→ Selection:
□ □ □ □

Given a number N. The task is to check whether the given number N has unique prime factors or not. If yes then print YES else print NO.
Examples: 
 

Input: N = 30 
Output: YES 
Explanation: 
N = 30 = 2*3*5 
As all the prime factors of 30 are unique.
Input: N = 100 
Output: NO 
Explanation: 
N = 100 = 2*2*5*5 
As all the prime factors of 100 are not unique because 2 and 5 are repeated twice. 
 

 

Approach: 
 

  1. Find all the prime factors of the given number N using Sieve Of Eratosthenes.
  2. If the product of all the prime factors obtained is equaled to N then all prime factors are unique, so print YES.
  3. Else print NO.

Below is the implementation of the above approach: 
 



CPP




// C++ program for the above approach
#include <bits/stdc++.h>
using namespace std;
 
// Function that returns the all the
// distinct prime factors in a vector
vector<int> primeFactors(int n)
{
    int i, j;
    vector<int> Prime;
 
    // If n is divisible by 2
    if (n % 2 == 0) {
        Prime.push_back(2);
    }
 
    // Divide n till all factors of 2
    while (n % 2 == 0) {
        n = n / 2;
    }
 
    // Check for the prime numbers other
    // than 2
    for (i = 3; i <= sqrt(n); i = i + 2) {
 
        // Store i in Prime[] i is a
        // factor of n
        if (n % i == 0) {
            Prime.push_back(i);
        }
 
        // Divide n till all factors of i
        while (n % i == 0) {
            n = n / i;
        }
    }
 
    // If n is greater than 2, then n is
    // prime number after n divided by
    // all factors
    if (n > 2) {
        Prime.push_back(n);
    }
 
    // Returns the vector Prime
    return Prime;
}
 
// Function that check whether N is the
// product of distinct prime factors
// or not
void checkDistinctPrime(int n)

□ □ □ □

→ Task statement:
In the prime-factor text above, what condition leads the approach to print YES?

□ □ □ □

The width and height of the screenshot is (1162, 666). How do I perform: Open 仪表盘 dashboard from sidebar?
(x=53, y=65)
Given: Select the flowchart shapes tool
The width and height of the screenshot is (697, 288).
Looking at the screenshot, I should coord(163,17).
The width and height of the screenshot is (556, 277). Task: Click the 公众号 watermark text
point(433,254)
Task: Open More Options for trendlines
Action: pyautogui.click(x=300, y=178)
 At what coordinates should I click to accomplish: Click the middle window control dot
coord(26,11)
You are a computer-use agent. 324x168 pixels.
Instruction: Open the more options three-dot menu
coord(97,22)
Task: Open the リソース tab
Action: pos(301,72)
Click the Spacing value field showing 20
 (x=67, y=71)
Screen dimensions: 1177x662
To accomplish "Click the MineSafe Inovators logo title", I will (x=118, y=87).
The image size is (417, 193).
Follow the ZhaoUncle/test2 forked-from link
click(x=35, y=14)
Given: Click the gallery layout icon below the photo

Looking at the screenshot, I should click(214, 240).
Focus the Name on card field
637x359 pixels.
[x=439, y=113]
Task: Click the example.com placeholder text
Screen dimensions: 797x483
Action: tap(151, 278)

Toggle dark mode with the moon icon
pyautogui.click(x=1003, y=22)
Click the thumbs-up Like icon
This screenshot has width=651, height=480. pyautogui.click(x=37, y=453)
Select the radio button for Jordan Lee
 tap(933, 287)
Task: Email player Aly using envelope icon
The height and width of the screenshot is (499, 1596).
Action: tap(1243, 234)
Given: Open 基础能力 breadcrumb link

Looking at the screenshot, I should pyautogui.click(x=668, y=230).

□ □ □ □

→ Response for this exercise:
The product of all the prime factors obtained equals N.